STARR LOREN M 4
4 · AFFILIATED MANAGERS GROUP, INC. · Filed Mar 9, 2026
Research Summary
AI-generated summary of this filing
AMG Director Loren M. Starr Receives Awards and Converts Stock Units
What Happened
Loren M. Starr, a director of Affiliated Managers Group, reported awards and derivative conversions on March 5, 2026. The filing shows: a grant/award of 503 shares and a grant/award of 257 shares (760 shares total) reported as derivative awards at $0.00, plus an exercise/conversion of 652 derivative units (acquired at $0.00) and a matching reported disposition of 652 derivative units (also $0.00). No cash proceeds or purchase prices are reported for these entries.
Key Details
- Transaction date: March 5, 2026; Form 4 filed March 9, 2026 (Form 4s are generally due within 2 business days of the transaction).
- Reported prices/value: all entries reported at $0.00 (derivative awards/conversions, no cash proceeds shown).
- Shares reported acquired via award: 503 + 257 = 760 shares (derivative awards).
- Derivative exercise/conversion: 652 units exercised/converted and 652 units reported disposed (both $0.00).

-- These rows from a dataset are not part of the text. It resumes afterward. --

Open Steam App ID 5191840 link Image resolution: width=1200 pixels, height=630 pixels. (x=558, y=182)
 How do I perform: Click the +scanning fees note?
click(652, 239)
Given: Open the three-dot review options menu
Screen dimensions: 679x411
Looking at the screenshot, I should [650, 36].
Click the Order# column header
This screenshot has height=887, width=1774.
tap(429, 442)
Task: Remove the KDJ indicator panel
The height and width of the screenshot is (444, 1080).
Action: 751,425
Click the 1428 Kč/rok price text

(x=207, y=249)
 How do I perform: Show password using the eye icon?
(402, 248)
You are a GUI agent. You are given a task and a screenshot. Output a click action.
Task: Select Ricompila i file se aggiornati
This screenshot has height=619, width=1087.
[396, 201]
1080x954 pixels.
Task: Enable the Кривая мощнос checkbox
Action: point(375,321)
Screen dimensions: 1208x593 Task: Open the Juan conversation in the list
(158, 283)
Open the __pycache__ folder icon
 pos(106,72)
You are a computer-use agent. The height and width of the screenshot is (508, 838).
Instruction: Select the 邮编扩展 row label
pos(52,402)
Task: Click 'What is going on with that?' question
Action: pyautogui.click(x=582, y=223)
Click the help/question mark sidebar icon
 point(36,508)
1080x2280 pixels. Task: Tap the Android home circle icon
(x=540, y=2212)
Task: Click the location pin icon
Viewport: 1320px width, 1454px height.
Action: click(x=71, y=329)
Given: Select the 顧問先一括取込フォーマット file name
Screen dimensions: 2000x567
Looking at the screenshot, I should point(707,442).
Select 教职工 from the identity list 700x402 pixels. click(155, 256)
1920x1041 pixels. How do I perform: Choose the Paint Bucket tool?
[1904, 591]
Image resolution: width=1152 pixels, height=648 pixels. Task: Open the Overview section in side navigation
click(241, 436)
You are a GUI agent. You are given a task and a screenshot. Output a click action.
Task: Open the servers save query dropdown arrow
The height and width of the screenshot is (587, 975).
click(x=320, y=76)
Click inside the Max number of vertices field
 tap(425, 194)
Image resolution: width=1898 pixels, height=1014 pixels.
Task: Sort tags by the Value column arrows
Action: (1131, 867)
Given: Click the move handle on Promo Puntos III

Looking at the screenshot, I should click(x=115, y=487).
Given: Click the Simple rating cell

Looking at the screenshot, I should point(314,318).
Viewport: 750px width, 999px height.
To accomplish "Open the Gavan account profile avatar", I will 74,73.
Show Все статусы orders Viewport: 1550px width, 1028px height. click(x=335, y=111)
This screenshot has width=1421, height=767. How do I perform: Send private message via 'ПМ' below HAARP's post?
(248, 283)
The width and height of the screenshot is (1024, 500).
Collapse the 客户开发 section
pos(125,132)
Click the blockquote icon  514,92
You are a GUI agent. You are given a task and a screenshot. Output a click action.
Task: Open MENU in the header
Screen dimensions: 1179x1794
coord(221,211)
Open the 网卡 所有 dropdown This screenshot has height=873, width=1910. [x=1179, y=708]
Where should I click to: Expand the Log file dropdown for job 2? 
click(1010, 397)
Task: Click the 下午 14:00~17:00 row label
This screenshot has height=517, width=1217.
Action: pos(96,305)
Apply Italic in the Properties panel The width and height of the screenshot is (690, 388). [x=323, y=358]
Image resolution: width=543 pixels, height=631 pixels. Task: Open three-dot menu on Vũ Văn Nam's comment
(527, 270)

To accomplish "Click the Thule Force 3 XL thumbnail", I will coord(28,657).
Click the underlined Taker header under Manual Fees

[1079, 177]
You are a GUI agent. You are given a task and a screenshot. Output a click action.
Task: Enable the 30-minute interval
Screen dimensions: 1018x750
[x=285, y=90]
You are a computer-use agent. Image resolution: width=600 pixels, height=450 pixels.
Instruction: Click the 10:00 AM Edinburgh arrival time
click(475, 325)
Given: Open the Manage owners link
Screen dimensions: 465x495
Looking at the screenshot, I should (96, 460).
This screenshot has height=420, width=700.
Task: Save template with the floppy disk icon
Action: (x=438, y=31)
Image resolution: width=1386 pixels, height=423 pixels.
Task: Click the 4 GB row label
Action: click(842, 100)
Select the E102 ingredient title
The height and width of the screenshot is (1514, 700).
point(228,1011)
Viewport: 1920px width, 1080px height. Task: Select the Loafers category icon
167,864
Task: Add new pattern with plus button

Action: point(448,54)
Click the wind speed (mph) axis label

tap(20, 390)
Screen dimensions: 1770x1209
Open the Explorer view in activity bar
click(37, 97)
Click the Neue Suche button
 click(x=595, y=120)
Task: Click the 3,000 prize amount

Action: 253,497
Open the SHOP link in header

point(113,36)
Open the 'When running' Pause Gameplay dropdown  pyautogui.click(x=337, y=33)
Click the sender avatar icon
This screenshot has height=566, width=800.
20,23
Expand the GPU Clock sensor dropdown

- Shares owned after the transactions: not specified in the filing.
- Notable footnotes: awards reflect vesting of previously reported awards (vesting scheduled 2025–2028); file includes previously reported deferred stock units; one set of stock units vests in full on March 5, 2027; some units reflect deferred cash fees notionally invested and payable in stock upon separation from board service.
Context
These entries look like administrative award vesting and conversions of deferred stock units rather than open-market buy/sell trades. Derivative entries (code M) indicate an exercise/conversion of rights into shares; the matching $0.00 disposition suggests an internal conversion/settlement or administrative transfer rather than a cash sale with proceeds. Because no cash amounts are shown, these entries do not represent a typical purchase (bullish) or sale (liquidation) signal for investors.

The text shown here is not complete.